The Story of Arthur Truluv, by Elizabeth Berg

If you’ve been teaching the apartheid in South Africa, the genocide in Rwanda, and the human rights violations of the chocolate industry in western Africa, then you absolutely should be reading The Story of Arthur Truluv at the end of your day.  But even if this hasn’t been your week, Berg’s novel is something everyone can enjoy after surviving whatever stressors life used to toss you under the bus with today.  (Sidenote: I LOVE teaching the richness and beauty and incredible history and geography of Africa.  It exhausts me every year, but I wouldn’t trade these amazing conversations with my students for anything.)

The Story of Arthur Truluv is a truly NICE tale.  Quiet.  Simple.  Powerful.  From page one, we fall in love with Arthur who visits his dead wife, Nola, at the cemetery every day, rain or shine.  There is tragedy in the story, of course.  And a fair amount of grief, but 85-year-old Arthur and his eclectic group of new friends learn ways to lean on each other and find their way through.  It’s a book you can relax with, a nice warm bath for sore muscles.  That first sip of wine or beer (or Sprite with a shot of grenadine) after the shoes come off at the end of the day.  It’s that delicious silence when everyone else in the house has taken their questions and problems and demands on your time to bed with them.

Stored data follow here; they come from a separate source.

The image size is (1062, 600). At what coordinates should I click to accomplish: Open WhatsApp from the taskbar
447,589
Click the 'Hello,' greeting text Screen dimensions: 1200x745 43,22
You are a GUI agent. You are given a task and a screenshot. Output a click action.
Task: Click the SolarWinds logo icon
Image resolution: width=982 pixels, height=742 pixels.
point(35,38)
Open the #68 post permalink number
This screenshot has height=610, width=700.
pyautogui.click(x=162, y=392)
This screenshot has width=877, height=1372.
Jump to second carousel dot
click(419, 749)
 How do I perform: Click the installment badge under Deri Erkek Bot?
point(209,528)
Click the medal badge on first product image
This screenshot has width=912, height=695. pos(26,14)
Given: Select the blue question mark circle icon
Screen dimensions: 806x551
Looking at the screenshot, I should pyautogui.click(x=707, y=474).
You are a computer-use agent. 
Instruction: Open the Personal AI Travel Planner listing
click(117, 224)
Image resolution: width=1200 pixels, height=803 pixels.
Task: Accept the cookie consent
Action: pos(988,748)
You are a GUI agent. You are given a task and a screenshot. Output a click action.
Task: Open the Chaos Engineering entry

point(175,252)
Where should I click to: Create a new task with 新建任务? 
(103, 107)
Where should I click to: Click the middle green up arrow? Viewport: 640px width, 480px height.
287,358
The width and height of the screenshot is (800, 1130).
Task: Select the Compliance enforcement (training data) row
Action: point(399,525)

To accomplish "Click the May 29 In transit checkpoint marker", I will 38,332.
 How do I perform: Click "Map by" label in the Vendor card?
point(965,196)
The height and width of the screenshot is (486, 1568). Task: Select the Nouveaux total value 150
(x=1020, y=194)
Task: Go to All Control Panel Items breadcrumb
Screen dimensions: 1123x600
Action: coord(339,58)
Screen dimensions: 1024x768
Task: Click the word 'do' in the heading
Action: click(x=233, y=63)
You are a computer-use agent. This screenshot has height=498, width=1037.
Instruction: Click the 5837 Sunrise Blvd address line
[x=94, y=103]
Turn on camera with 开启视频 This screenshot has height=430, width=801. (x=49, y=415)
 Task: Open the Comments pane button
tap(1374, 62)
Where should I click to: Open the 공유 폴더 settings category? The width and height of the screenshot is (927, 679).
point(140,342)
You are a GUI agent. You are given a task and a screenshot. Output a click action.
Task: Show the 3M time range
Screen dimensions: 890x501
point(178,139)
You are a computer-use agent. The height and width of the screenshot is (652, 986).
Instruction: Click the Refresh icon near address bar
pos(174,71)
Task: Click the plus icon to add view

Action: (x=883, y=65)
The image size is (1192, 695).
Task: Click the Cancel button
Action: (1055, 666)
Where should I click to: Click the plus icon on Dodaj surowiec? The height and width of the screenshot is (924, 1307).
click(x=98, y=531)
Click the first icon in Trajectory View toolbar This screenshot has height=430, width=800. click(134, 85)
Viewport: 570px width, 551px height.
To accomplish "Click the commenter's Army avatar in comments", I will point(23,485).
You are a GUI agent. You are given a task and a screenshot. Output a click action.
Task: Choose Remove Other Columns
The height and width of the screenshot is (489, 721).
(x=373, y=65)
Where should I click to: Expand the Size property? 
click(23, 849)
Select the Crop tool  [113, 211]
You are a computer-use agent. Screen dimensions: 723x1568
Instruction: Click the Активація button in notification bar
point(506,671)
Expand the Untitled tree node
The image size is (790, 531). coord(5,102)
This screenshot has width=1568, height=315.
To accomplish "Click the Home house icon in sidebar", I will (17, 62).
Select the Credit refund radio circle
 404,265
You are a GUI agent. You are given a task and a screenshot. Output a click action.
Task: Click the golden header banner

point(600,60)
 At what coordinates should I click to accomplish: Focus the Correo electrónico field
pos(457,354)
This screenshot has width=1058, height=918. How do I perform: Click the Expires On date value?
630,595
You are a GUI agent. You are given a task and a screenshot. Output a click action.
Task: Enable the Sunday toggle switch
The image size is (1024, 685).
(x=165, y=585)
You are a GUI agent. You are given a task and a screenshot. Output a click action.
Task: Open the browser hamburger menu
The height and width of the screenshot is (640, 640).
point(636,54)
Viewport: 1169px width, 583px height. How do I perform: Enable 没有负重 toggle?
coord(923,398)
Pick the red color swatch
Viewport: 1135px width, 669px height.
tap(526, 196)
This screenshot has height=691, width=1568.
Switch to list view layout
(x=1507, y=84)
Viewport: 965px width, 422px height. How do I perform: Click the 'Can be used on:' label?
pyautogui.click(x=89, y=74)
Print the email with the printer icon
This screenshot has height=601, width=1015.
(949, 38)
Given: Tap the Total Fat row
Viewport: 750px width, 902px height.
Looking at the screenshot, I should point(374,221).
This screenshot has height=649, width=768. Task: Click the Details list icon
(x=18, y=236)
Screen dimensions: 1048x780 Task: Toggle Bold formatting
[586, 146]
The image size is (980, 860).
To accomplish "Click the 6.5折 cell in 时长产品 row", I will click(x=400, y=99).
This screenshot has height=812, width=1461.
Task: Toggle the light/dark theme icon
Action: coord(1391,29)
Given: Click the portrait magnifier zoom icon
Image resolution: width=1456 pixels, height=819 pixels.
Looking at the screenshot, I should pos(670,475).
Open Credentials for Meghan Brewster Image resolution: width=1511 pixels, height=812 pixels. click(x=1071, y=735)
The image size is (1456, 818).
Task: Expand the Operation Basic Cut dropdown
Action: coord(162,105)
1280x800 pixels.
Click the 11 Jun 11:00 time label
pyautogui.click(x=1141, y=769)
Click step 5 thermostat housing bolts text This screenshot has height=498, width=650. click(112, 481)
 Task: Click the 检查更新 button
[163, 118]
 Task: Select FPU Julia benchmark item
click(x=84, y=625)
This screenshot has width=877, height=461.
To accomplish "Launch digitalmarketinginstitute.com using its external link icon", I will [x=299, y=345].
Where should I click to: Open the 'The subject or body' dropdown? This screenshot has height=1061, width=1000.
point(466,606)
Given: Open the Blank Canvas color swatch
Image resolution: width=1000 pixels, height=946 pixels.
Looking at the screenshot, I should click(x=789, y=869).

Read The Story of Arthur Truluv to remember that there ARE good people in the world, even when the news and social media and the comments in YouTube might convince you otherwise.  Read the book to explore a perhaps simpler way of looking at the loss of our loved ones, either through death or desertion.  And read the story to meet Gordan the cat, who, not unsurprisingly, steals every scene he’s in and seems truly indifferent to whatever plot schemes the author might have had in mind and simply does what he wishes in his onery, cat-like ways.